*** Block opens ***

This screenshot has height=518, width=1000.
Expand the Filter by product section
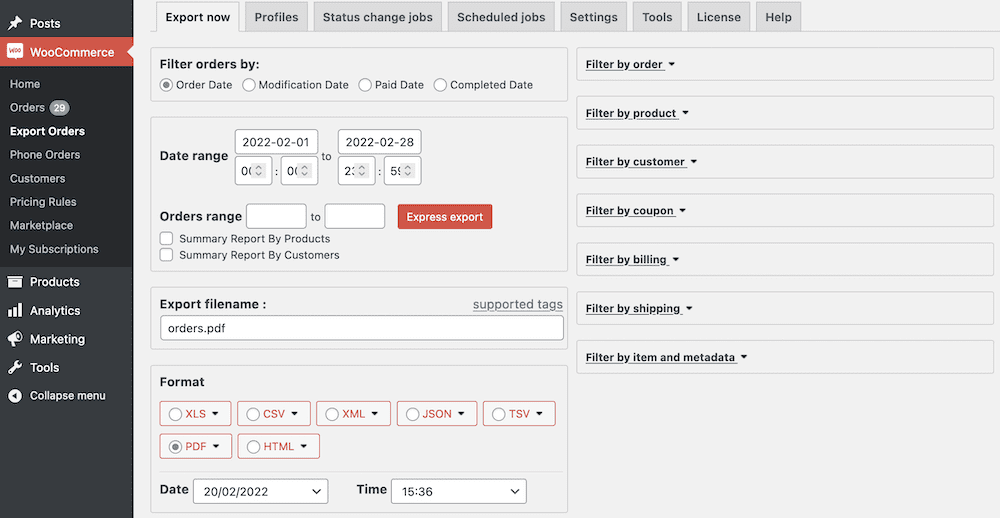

*** Block closes ***
*** Block opens ***

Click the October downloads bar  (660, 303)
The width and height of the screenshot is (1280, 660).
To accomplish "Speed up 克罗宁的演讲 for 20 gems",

*** Block closes ***
*** Block opens ***

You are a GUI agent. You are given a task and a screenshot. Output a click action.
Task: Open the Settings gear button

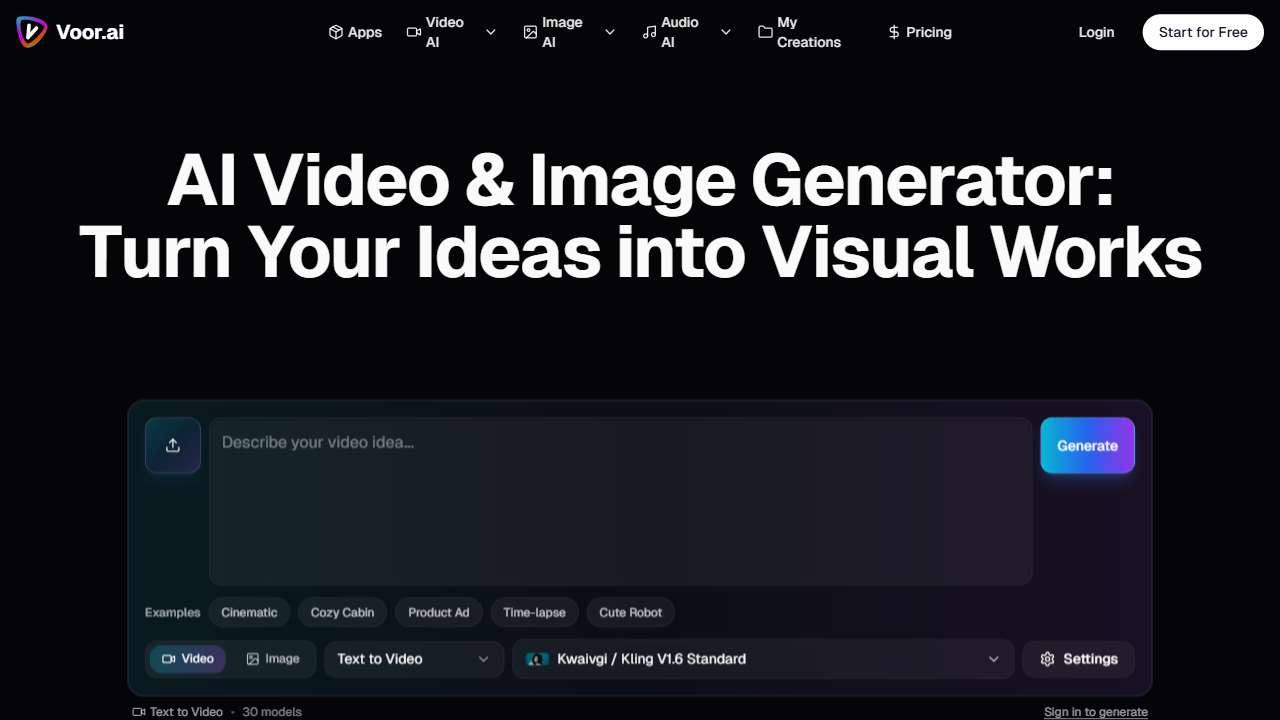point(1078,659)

*** Block closes ***

* What you should do:
Return each line of the data above that includes the word "width".

* Response below:
This screenshot has height=518, width=1000.
The width and height of the screenshot is (1280, 660).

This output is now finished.